Ambitious title pulls it off without a hitch
AH, the off-season. When Christmas becomes a forgotten memory, the turn of the year loses its charm and the cogs of routine begin to turn once again.
A time of year, when in the abscence of consumer demand, the video game industry spits out naught but mobile games and downloadable titles.
The Room Two is one such game, its predecessor reviewed in this column during another time when my expectations were low, setting up both games to be fairly pleasant surprises.
Rather than coast along happily on the first game's success, The Room Two expands, develops and improves on virtually every aspect of The Room.
The most immediate difference between the two games is the rooms themselves. In the original, they're little more than a creepy backdrop for its mostly self-contained puzzle boxes, where you search the nooks and crannies for solutions.

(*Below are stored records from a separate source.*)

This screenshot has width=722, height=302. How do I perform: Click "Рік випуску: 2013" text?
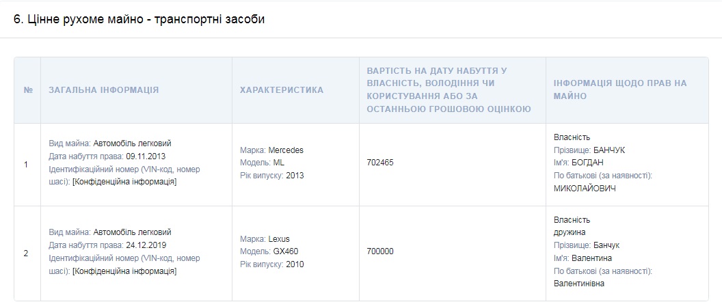271,175
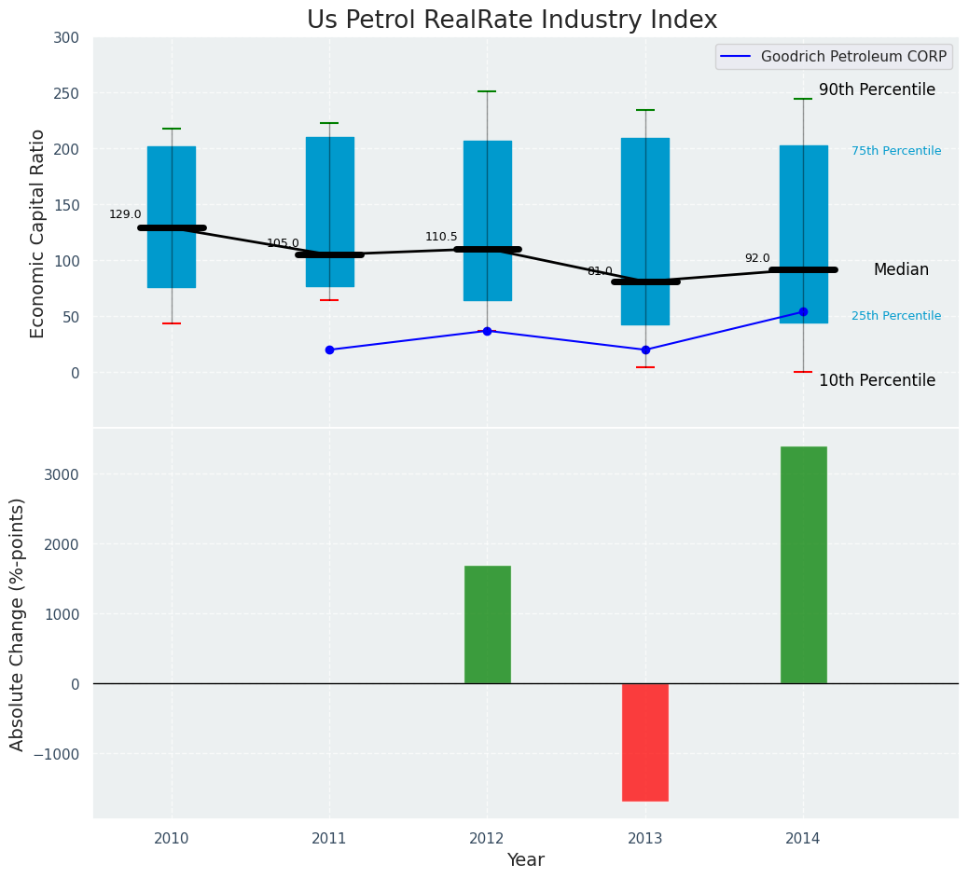Click the 90th Percentile annotation
The width and height of the screenshot is (969, 878).
coord(877,89)
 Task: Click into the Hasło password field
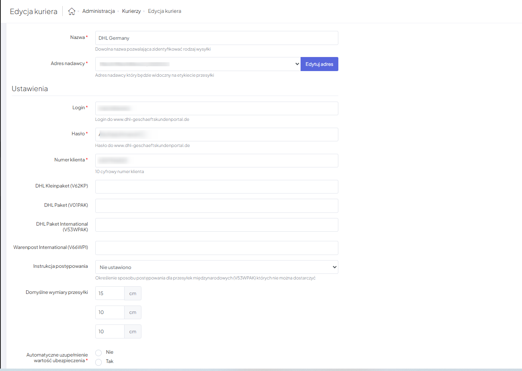pos(217,135)
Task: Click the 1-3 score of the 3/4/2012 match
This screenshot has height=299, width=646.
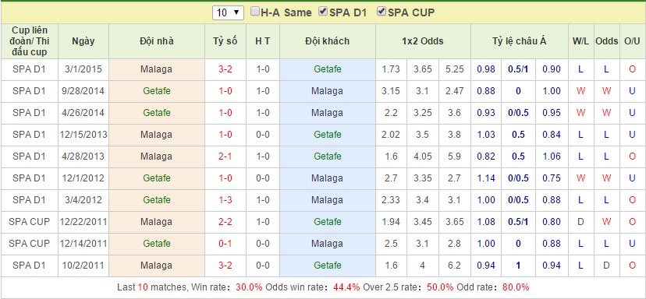Action: [225, 200]
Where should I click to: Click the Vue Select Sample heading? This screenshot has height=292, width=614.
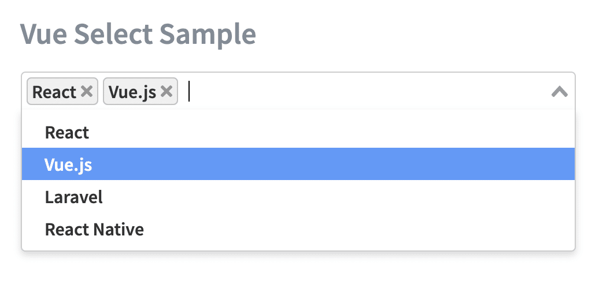point(138,35)
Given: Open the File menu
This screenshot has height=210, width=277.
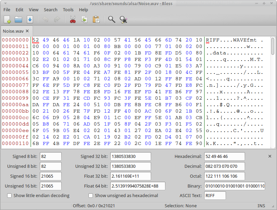Looking at the screenshot, I should 7,10.
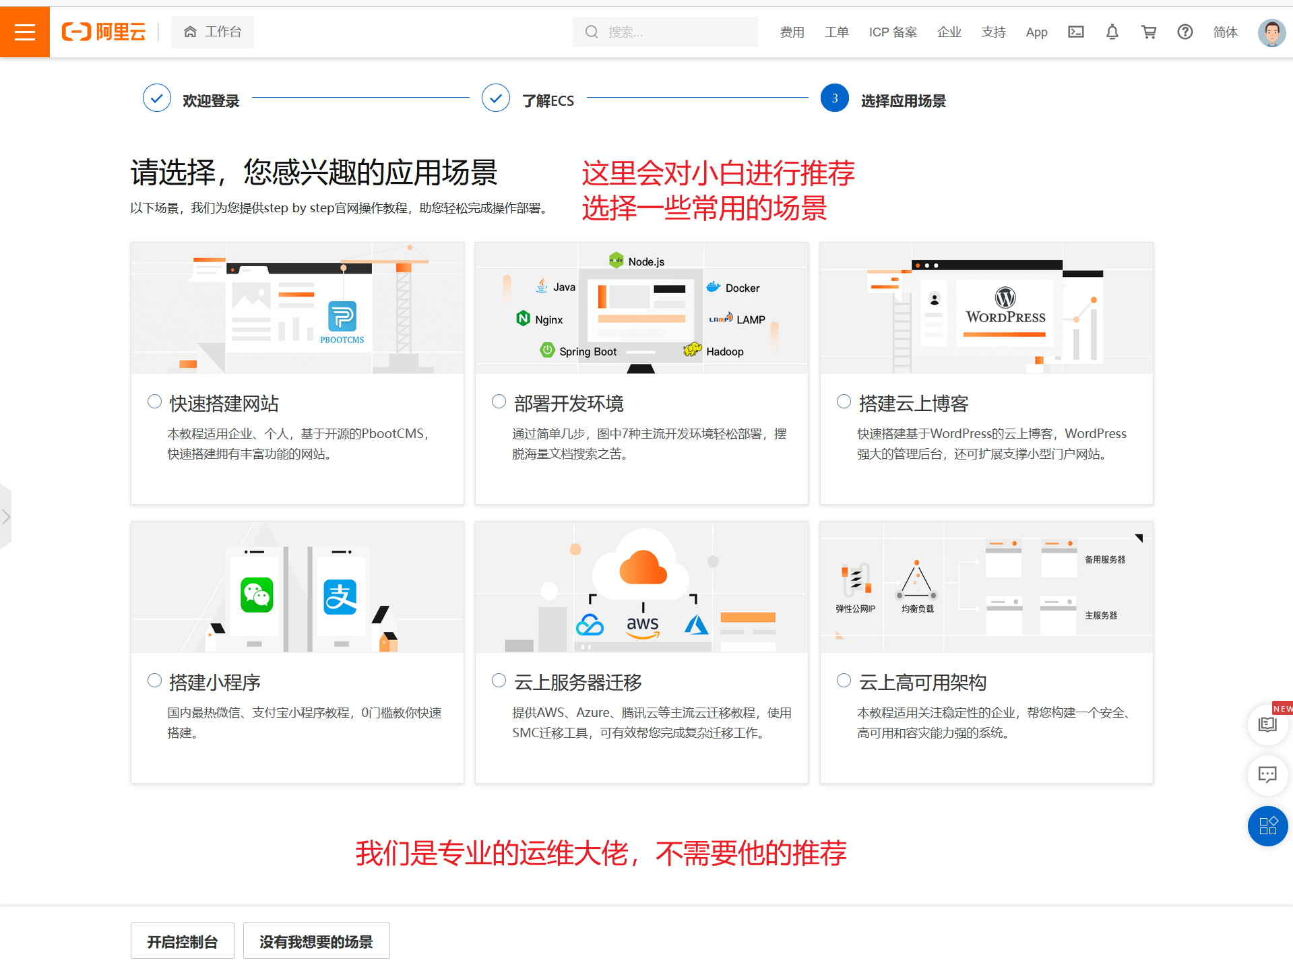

The Room Two expands into more fully formed environments. Moving a piece on one side of the room may unlock a key that, in turn, unlocks a treasure chest on the other side of the room.
The expanded scope can become dizzying, as the later stages have so many parts and pieces that it was easy to forget where I last saw a certain symbol or puzzle or where the latest clue may fit. Other times may see you immobilized by choice, where you aren't sure where to start first, or which direction you'll take your investigation next.
If only the plot itself was so well thought-out. The story is told in a style that really doesn't allow you to become immersed in the tales. You'll find random notes and pages strewn around in a disjointed fashion, something that becomes just a little irritating, rather than informative.
All of those improvements are wrapped around a core experience that's extremely tactile. The way the objects respond to your touch are subtle, but it feels like reaching into a window and manipulating real objects.
The audio design reinforces this feeling beautifully, with small touches like the sounds of wood clacking, metal latches springing, and the clockwork mechanisms shifting inside as puzzles shift to form and reveal new ones.
A hugely ambitious title that pulls it off almost without a hitch. Not just a 'good game for an iPad', but actually a very enjoyable, very creepy title that easily stands on its own merits.